With this in mind, we need to be inventive, and attack the problem from all conceivable angles.
Go to my next blog to find my running list of proactive ideas to change what happens in our classrooms, besides maintaining the pressure on the Government to change the National Curriculum.
This blog is the result of many conversations over several years, made urgent once more by the events of this year. These have at times been hard to keep up with, so if I’ve missed anything, please let me know in the comments and I’ll add/edit accordingly.
I would particularly like to thank the following people for their input and feedback on this blog, while emphasising that any errors remain my own: Shahmima Akhtar, Kerry Apps, Sean Creighton, Hannah Elias, Corinne Fowler, Tim Jenner, Abdul Mohamud, Michael Ohajuru, Helen Sanson, Martin Spafford and Robin Whitburn.
1/12/2020 10:43:49 pm

There is the freedom for us as history teachers to deliver a diverse curriculum. As part of the 2007 review I worked on a scheme of work for the HA looking at the concept of Britishness/Englishness and how it's very real meaning has constantly changed over 2000 years. There was much good work done by ILEA and as a result by the early 90s in many London schools black British history was taught. The National Curriculum and the text books that came with it restricted this but there were still opportunities. When we were able to teach 25% of the GCSE as coursework, my Deptford school used it to study change over time in our community, which became a study of post ww2 migration and its impact. The second piece was on the New Cross Fire and Black People's Day of Action. Gove's changes, which included abolishing coursework, were really detrimental, but also education publishing and exam boards need to keep up.
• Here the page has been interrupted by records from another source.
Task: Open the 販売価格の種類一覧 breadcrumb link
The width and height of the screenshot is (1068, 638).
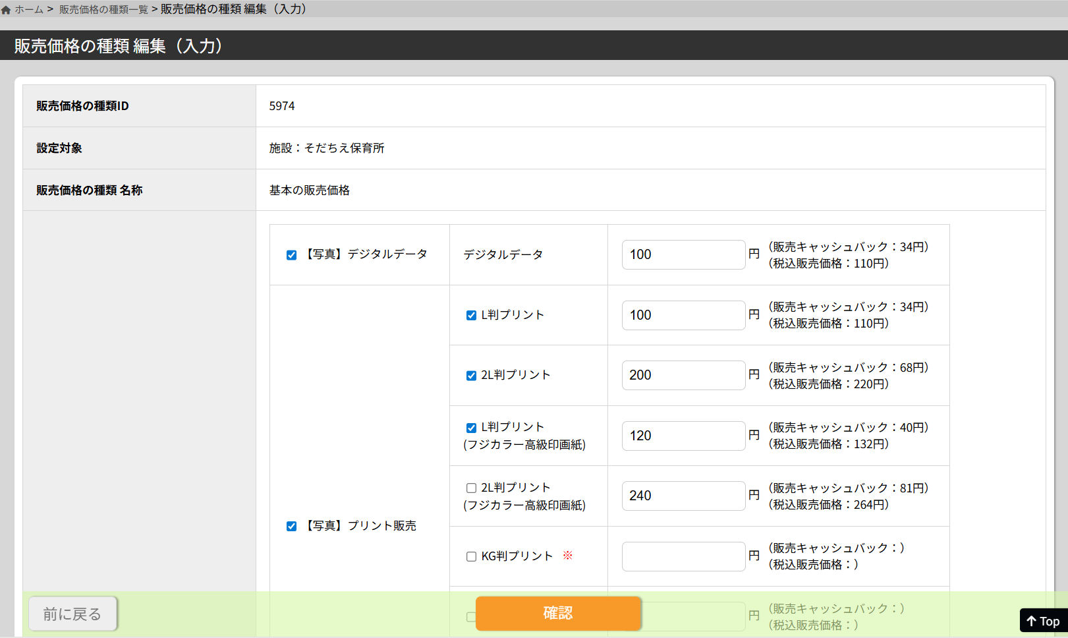Action: point(103,10)
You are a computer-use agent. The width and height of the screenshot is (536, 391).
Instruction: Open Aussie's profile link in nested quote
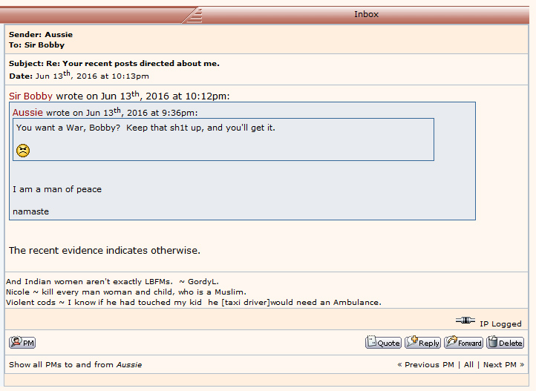[27, 112]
I gave a talk to Edexcel staff in 2007 (!) during black history month on the black British presence from Roman times, but it was for interested staff, and I fear that those that came did not have the power to change things. Here's hoping that the activism of this year , results in changes in the classroom. Thank you for your excellent work.

2/12/2020 01:40:26 am

BASA veterans should also include Stephen Bourne author of Black Poppies

2/12/2020 07:56:25 am

Dear Stephen, have now edited accordingly and added further references to your work in Part 2 as well. Yours apologetically, Miranda

3/12/2020 04:50:31 am

I am a primary school teacher in London and lead humanities. The primary curriculum is very malleable. There are only a few mandatory topics, there is a lot of freedom it's just that people teach what they know and have resources on.